- Born: May 13, 1962 (age 63) Sault Ste. Marie, Ontario, Canada
- Height: 5 ft 11 in (180 cm)
- Weight: 170 lb (77 kg; 12 st 2 lb)
- Position: Goaltender
- Caught: Right
- Played for: Springfield Indians Baltimore Skipjacks Milwaukee Admirals Nova Scotia Oilers Newmarket Saints
- NHL draft: 162nd overall, 1980 Chicago Black Hawks
- Playing career: 1982–1989

= Jim Ralph =

Canadian ice hockey player and media personality

Jim Ralph (born May 13, 1962) is a media personality and retired professional hockey player from Sault Ste. Marie, Ontario, Canada.

From 1978 to 1989, he played for numerous Ontario Hockey League and American Hockey League teams, including the Ottawa 67s, the Springfield Indians, and the Newmarket Saints. While playing for the 67's, Ralph started his broadcasting career as a summer fill in announcer on CHAS-FM in the Sault.

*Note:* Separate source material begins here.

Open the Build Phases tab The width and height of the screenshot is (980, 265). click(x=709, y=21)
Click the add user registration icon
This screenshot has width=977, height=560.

Ralph was drafted by the Chicago Black Hawks, 162nd overall, in the 1980 NHL entry draft. After a serious knee injury, he turned to broadcasting. Ralph was the colour commentator of the Toronto Maple Leafs on AM640 Toronto Radio from 1997 to 2012, and on Sportsnet 590 The Fan and TSN 1050 since 2013. His former partners have included Dennis Beyak, Dan Dunleavy, and Joe Bowen.